Listing start
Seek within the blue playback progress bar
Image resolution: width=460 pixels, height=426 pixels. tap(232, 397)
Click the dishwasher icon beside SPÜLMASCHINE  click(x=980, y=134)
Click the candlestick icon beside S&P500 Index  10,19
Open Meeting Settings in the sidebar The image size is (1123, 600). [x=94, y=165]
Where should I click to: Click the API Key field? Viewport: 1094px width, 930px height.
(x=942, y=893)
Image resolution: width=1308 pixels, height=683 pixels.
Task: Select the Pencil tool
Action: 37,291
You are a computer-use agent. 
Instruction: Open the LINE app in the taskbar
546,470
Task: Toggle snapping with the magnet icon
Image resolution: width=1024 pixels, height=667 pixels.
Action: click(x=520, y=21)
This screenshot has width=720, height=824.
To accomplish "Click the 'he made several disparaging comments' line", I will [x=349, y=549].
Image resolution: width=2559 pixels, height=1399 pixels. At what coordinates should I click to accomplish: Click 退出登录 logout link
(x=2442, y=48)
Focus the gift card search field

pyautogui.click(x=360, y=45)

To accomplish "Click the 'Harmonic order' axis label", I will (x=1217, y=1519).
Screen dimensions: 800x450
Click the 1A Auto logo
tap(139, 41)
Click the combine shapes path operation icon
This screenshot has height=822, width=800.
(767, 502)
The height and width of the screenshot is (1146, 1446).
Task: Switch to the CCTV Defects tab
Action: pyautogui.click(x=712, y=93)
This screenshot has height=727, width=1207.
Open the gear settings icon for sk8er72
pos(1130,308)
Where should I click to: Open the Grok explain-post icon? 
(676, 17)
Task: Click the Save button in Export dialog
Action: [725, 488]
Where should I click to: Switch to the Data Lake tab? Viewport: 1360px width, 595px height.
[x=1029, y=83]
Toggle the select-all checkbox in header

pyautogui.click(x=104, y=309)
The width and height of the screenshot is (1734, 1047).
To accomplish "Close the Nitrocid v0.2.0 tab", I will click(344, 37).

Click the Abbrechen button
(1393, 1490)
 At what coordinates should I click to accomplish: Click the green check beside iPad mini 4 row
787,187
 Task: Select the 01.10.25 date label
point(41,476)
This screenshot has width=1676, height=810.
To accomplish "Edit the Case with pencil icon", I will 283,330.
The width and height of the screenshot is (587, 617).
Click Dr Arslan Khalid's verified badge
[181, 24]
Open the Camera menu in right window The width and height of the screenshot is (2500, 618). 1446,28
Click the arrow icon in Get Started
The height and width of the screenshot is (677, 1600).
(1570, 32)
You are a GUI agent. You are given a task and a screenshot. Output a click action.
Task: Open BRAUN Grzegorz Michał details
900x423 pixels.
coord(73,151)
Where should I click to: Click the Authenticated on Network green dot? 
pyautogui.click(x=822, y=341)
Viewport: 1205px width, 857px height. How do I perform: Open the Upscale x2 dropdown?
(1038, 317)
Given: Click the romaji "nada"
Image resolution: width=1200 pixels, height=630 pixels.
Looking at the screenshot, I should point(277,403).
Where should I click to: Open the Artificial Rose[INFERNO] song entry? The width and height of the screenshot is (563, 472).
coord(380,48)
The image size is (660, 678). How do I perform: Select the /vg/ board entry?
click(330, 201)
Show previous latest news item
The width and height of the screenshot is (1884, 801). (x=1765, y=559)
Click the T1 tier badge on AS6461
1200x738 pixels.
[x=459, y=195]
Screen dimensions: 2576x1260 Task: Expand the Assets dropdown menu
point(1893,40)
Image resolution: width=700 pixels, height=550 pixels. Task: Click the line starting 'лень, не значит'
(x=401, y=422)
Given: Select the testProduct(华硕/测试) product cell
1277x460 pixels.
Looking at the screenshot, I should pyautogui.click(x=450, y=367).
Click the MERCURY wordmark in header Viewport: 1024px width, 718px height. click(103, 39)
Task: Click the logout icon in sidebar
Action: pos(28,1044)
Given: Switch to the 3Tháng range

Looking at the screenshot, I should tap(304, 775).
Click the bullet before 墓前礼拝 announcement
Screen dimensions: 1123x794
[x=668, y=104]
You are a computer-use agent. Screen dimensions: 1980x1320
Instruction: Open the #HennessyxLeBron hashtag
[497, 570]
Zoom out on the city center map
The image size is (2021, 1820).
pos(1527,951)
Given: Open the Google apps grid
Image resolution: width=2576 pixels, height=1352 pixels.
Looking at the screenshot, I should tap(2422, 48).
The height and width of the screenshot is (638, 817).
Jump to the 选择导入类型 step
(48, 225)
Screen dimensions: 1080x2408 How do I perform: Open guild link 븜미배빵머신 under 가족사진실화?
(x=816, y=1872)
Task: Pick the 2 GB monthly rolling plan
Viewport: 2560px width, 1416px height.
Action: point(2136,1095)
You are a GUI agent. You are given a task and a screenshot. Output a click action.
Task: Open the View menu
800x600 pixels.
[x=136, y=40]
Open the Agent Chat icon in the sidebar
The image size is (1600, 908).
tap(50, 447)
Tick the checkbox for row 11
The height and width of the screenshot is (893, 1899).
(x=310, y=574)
Listing end
Problem description ->
Present the material from its first line through the line containing "Open Meeting Settings" as a numbered list, leaving out any blank lines.

Solution ->
1. Seek within the blue playback progress bar
2. Image resolution: width=460 pixels, height=426 pixels. tap(232, 397)
3. Click the dishwasher icon beside SPÜLMASCHINE  click(x=980, y=134)
4. Click the candlestick icon beside S&P500 Index  10,19
5. Open Meeting Settings in the sidebar The image size is (1123, 600). [x=94, y=165]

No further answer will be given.